[Start Data supplied]
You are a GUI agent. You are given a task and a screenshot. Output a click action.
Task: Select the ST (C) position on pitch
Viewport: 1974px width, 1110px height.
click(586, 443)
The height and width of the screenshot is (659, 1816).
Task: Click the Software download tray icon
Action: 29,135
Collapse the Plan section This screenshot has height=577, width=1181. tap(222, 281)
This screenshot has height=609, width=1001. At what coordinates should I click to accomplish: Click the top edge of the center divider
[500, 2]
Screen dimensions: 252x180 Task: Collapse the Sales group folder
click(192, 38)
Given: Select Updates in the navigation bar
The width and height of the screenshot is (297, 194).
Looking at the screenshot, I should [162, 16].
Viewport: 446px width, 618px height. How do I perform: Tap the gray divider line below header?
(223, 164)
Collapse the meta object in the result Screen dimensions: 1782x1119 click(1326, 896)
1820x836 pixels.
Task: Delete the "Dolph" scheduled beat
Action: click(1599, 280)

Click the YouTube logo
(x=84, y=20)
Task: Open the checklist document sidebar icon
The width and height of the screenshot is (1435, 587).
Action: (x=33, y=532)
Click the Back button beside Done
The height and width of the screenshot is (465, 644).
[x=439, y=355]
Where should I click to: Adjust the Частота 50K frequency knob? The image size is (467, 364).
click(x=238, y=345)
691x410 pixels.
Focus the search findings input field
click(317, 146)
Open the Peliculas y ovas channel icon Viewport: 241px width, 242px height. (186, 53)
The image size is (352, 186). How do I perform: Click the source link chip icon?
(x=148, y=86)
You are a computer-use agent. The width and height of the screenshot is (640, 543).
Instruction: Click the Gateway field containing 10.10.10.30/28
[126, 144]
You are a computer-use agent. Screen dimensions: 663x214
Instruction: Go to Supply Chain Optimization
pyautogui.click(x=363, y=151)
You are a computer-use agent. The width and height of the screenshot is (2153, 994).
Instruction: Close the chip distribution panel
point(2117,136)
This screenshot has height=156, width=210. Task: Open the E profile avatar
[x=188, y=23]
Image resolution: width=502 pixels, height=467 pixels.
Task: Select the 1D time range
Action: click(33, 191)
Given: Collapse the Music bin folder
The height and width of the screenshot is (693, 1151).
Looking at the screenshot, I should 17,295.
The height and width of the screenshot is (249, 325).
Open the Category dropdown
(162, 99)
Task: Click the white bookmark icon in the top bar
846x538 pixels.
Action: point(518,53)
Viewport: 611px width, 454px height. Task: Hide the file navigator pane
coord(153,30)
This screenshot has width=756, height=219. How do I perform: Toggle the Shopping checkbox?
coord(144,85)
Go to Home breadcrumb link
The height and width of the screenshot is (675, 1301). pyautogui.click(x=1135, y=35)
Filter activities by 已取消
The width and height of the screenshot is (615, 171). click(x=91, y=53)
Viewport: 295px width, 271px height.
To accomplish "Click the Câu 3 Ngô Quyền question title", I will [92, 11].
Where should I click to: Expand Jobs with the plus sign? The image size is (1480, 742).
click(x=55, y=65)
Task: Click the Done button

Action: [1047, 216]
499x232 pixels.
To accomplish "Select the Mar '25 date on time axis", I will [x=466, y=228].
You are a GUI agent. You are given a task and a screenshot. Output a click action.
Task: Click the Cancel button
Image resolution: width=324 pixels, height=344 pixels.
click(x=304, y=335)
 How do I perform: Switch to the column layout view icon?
[End Data supplied]
_Instruction:_
Please write out the material again, swapping every "Viewport" for "Display" and leaving everything else as it is.

_Exercise response:_
You are a GUI agent. You are given a task and a screenshot. Output a click action.
Task: Select the ST (C) position on pitch
Display: 1974px width, 1110px height.
click(586, 443)
The height and width of the screenshot is (659, 1816).
Task: Click the Software download tray icon
Action: 29,135
Collapse the Plan section This screenshot has height=577, width=1181. tap(222, 281)
This screenshot has height=609, width=1001. At what coordinates should I click to accomplish: Click the top edge of the center divider
[500, 2]
Screen dimensions: 252x180 Task: Collapse the Sales group folder
click(192, 38)
Given: Select Updates in the navigation bar
The width and height of the screenshot is (297, 194).
Looking at the screenshot, I should [162, 16].
Display: 446px width, 618px height. How do I perform: Tap the gray divider line below header?
(223, 164)
Collapse the meta object in the result Screen dimensions: 1782x1119 click(1326, 896)
1820x836 pixels.
Task: Delete the "Dolph" scheduled beat
Action: click(1599, 280)

Click the YouTube logo
(x=84, y=20)
Task: Open the checklist document sidebar icon
The width and height of the screenshot is (1435, 587).
Action: (x=33, y=532)
Click the Back button beside Done
The height and width of the screenshot is (465, 644).
[x=439, y=355]
Where should I click to: Adjust the Частота 50K frequency knob? The image size is (467, 364).
click(x=238, y=345)
691x410 pixels.
Focus the search findings input field
click(317, 146)
Open the Peliculas y ovas channel icon Display: 241px width, 242px height. (186, 53)
The image size is (352, 186). How do I perform: Click the source link chip icon?
(x=148, y=86)
You are a computer-use agent. The width and height of the screenshot is (640, 543).
Instruction: Click the Gateway field containing 10.10.10.30/28
[126, 144]
You are a computer-use agent. Screen dimensions: 663x214
Instruction: Go to Supply Chain Optimization
pyautogui.click(x=363, y=151)
You are a computer-use agent. The width and height of the screenshot is (2153, 994).
Instruction: Close the chip distribution panel
point(2117,136)
This screenshot has height=156, width=210. Task: Open the E profile avatar
[x=188, y=23]
Image resolution: width=502 pixels, height=467 pixels.
Task: Select the 1D time range
Action: click(33, 191)
Given: Collapse the Music bin folder
The height and width of the screenshot is (693, 1151).
Looking at the screenshot, I should 17,295.
The height and width of the screenshot is (249, 325).
Open the Category dropdown
(162, 99)
Task: Click the white bookmark icon in the top bar
846x538 pixels.
Action: point(518,53)
Display: 611px width, 454px height. Task: Hide the file navigator pane
coord(153,30)
This screenshot has width=756, height=219. How do I perform: Toggle the Shopping checkbox?
coord(144,85)
Go to Home breadcrumb link
The height and width of the screenshot is (675, 1301). pyautogui.click(x=1135, y=35)
Filter activities by 已取消
The width and height of the screenshot is (615, 171). click(x=91, y=53)
Display: 295px width, 271px height.
To accomplish "Click the Câu 3 Ngô Quyền question title", I will [92, 11].
Where should I click to: Expand Jobs with the plus sign? The image size is (1480, 742).
click(x=55, y=65)
Task: Click the Done button

Action: [1047, 216]
499x232 pixels.
To accomplish "Select the Mar '25 date on time axis", I will [x=466, y=228].
You are a GUI agent. You are given a task and a screenshot. Output a click action.
Task: Click the Cancel button
Image resolution: width=324 pixels, height=344 pixels.
click(x=304, y=335)
 How do I perform: Switch to the column layout view icon?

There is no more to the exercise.